Editing and the Joys Thereof

It’s the advent of a new semester, and I’m back in the classroom. During the three years when I wasn’t teaching, I often found myself saying–in the ways that one rehearses a line that has become a useful anecdote, or a workable joke, or simply an acceptable answer to a difficult question–“I miss everything but the grading.”

Today, I sat down with my first bout of grading and thought, “I’ve missed this.”

I think this is because my attitude about editing has recently changed. My attitude toward my editing, and being edited myself.

I think of myself as a good editor. This is how I made some pocket money during my master’s program, as a tutor editing other peoples’ dissertations and papers and applications for graduate school. I’ve edited several nonfiction manuscripts that I thought were the better for my hand, and in some cases I’ve even charged money for it. (Imagine! Getting paid to do something you love, and think you’re good at.) I’ve had a lot of practice critiquing manuscripts in workshop, both the work of my peers and the work of my students. Editorial eagle eye, that’s me.

My relationship to being edited, myself, was more fractious. Here I drew the line between feedback on the short stories or essays that I submitted to workshop, where the bulk of information ran in the vein of, implied or stated, “I liked . . .” or “I feel . . .” Useful technical information about tightening plot, deepening characters, or clarifying language was always appreciated.
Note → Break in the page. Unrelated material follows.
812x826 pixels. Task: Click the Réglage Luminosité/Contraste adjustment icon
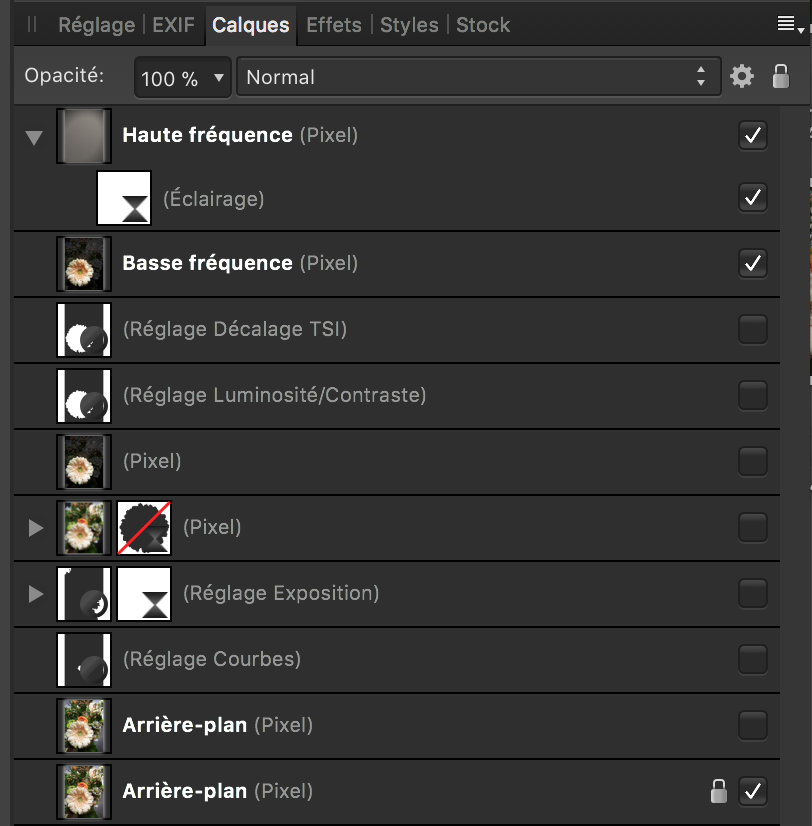(x=84, y=396)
When I sat down to revise a story, I often referred to my classmates’ and teacher’s advice, and then did whatever I felt was right.

But in my other part-time career writing reference articles, I was a far less tractable editee. In fact, I didn’t like it at all. When my MSS came back to me with red pencil circles and shorthand and often impatient comments, I felt my hackles rise, every time. I made the corrections, because I wanted the paycheck, but that’s not to say I didn’t grumble a little when I was asked to cut a line I thought was particularly poetic. Similarly, when my articles on medieval scholarship were being edited for publication, I complied with editorial direction, but I mostly felt humiliated about all I didn’t know. At every turn of the page I waited for the moment in which I, the imposter–the creative writer masquerading as a scholar–would be caught and exposed.
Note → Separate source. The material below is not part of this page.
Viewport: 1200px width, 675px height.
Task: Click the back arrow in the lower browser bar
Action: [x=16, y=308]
But this summer, I’ve had two experiences of being carefully, thoughtfully edited, and I. Loved. It. Every minute of it. Sure, there were the moments of embarrassment when an obvious typo was caught, or lazy writing was seized upon, or a point of organization was declared unclear. I will always be embarrassed when my work is not perfect the first time I hand it in. Twenty-three years in school will train a girl to hand in her best shot on the first try, and have to wrestle down her perfectionist shame when some revision is advised.

But the beauty of having a wise, sympathetic eye who sees what you’re saying and can help you say it better has, for the first time, been made clear to me. Someone else, outside of the critique group, who will call out a passage that isn’t clear, ask questions that lead to deeper thinking, spot the redundancies or cliches in your sentences that passed blithely past your radar. Someone who edits you with authority but also compassion–that is, I think, what I had been missing out on. It’s an extraordinary experience, like creating a sculpture or a painting in tandem, the raw data being shaped by wiser knowledge. The work is much better, in both cases, and I’m extremely grateful that it is.

This experience has, equally, made me rethink my approach to marking student papers. I warn my classes from the beginning to think of every work as in progress, capable of revision–a thought that would have been alien to me in any but my writing workshops in college. I fully adhere to the idea of student response as a core piece of the learning process. But I am also, now, marking with the sense in mind of how I like to be edited: with authority and compassion. With the goal of helping the writer’s thoughts to emerge, for the language to take flight, for the meaning to deepen. As an art form shaped as much by the requirements of a creative practice as by the practical necessity of communicating to and connecting with readers.

This makes the responding process far more interesting, at the very least. Less like work and more like practice. I like it very much.